[Records drawn from a dataset]
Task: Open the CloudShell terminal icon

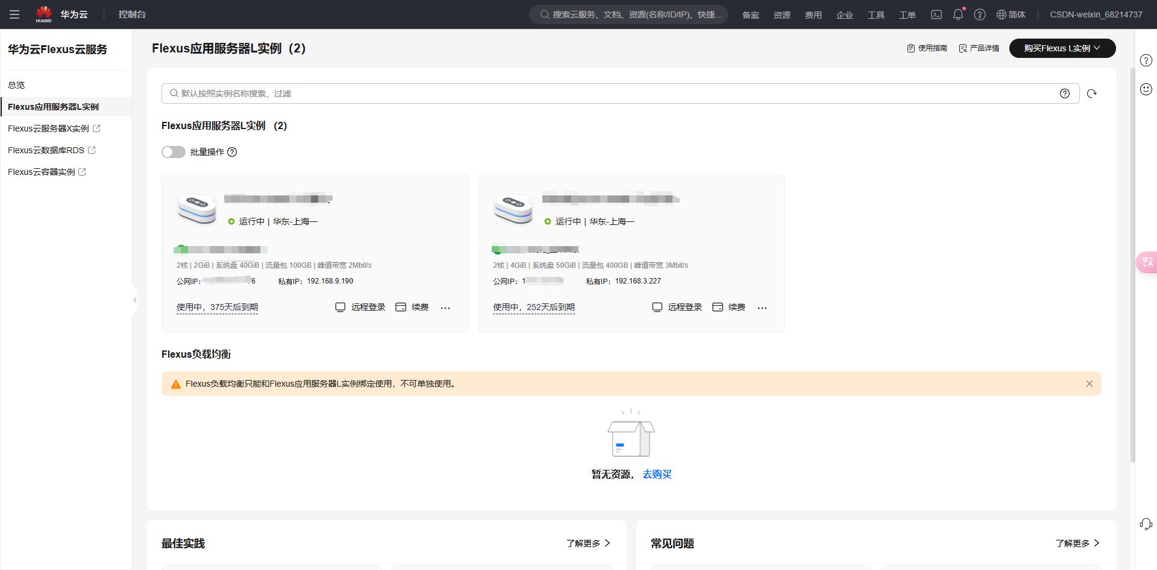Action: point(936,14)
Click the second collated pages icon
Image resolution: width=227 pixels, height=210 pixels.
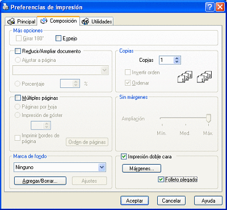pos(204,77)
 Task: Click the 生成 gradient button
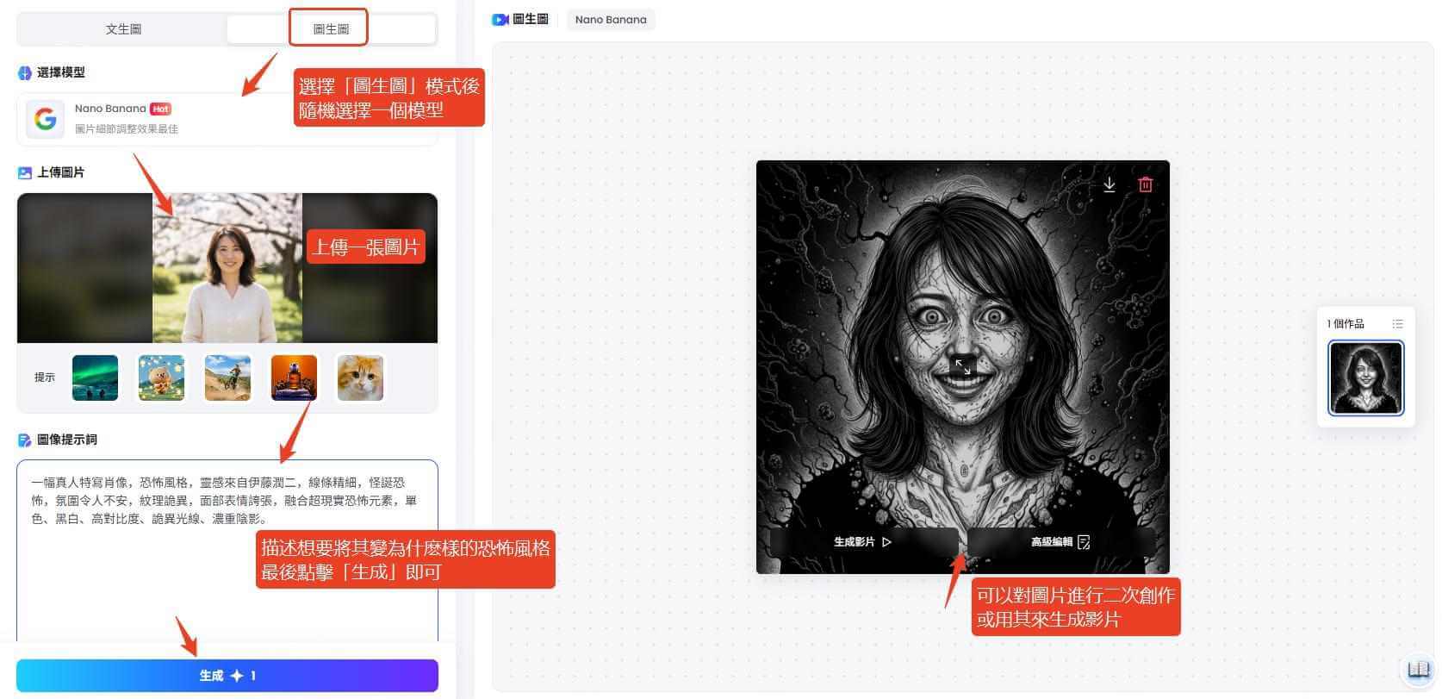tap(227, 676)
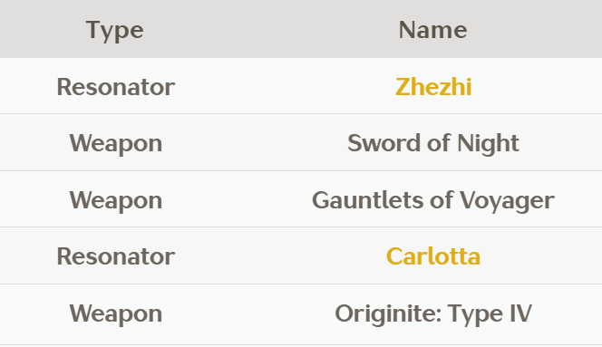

# Description of the task
Make a word-for-word copy of the records above, excluding all pictures.

# Output
Task: Open the CloudShell terminal icon

Action: point(936,14)
Click the second collated pages icon
Image resolution: width=227 pixels, height=210 pixels.
pos(204,77)
 Task: Click the 生成 gradient button
tap(227, 676)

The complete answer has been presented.